Instructions for the task — Rewrite as a numbered list the lines from the line with "What do you" up to and including the line with "center [85, 661].", skipping any blank lines and leaving out the pictures.

Supplied data —
═══

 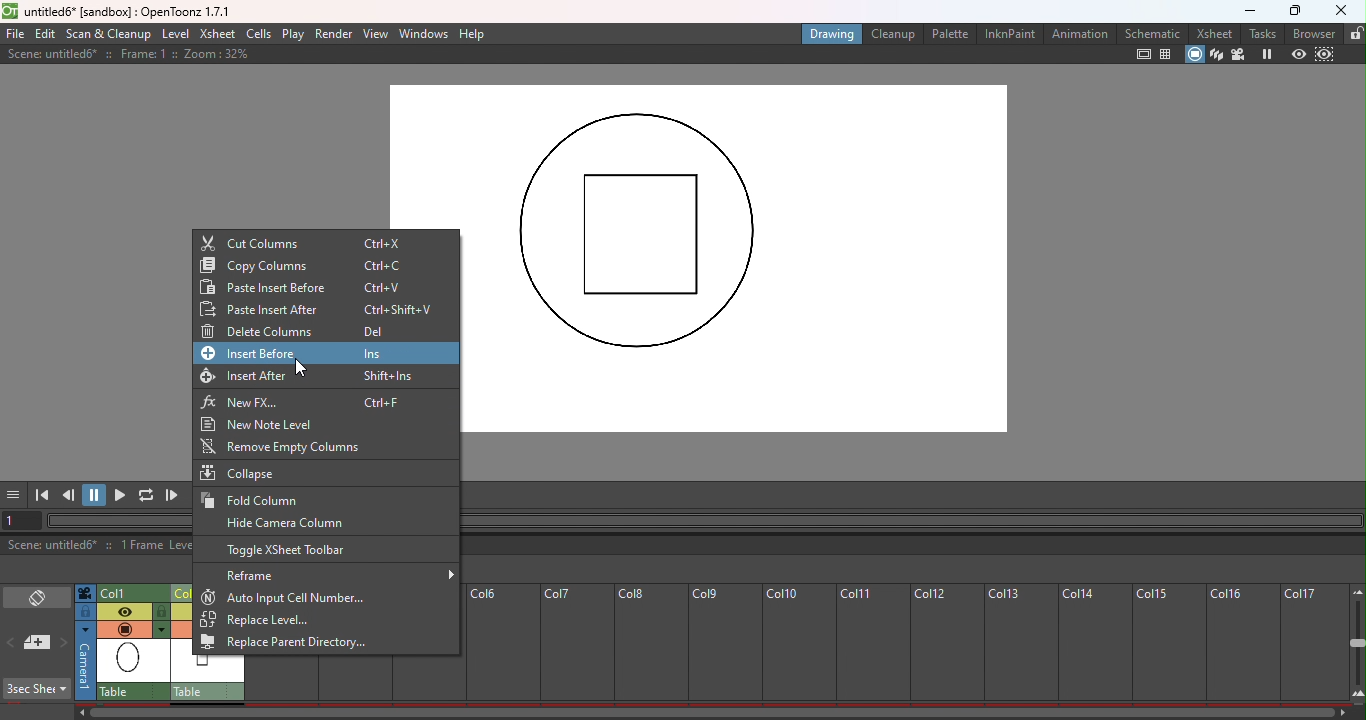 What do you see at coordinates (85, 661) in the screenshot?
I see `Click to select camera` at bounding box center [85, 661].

═══

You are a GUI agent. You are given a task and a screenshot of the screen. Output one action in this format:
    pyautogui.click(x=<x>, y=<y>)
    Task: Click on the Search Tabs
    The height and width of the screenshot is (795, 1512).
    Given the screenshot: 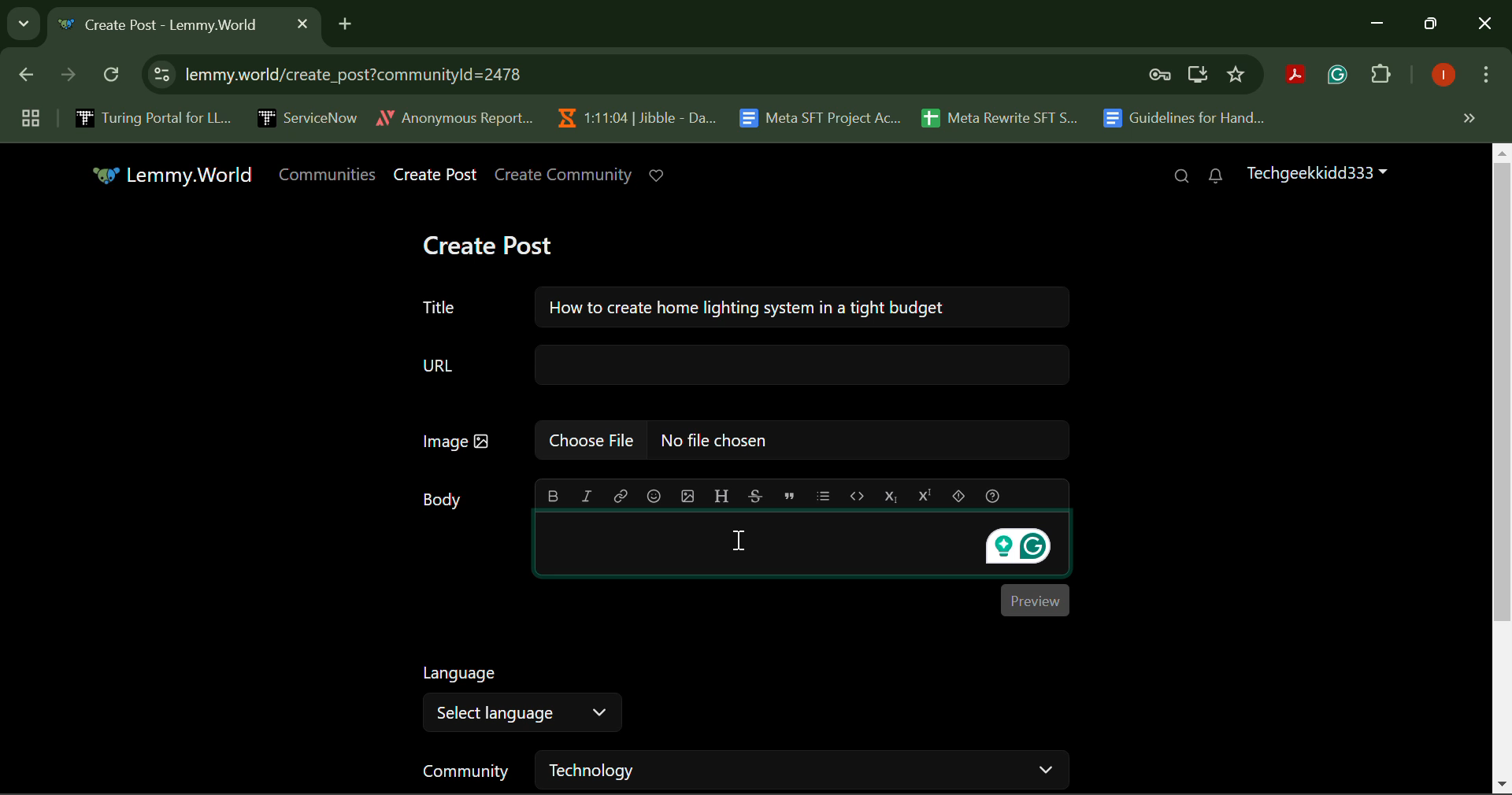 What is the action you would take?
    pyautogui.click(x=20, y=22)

═══

Answer to the exercise —
1.   What do you see at coordinates (85, 661) in the screenshot?
2. I see `Click to select camera` at bounding box center [85, 661].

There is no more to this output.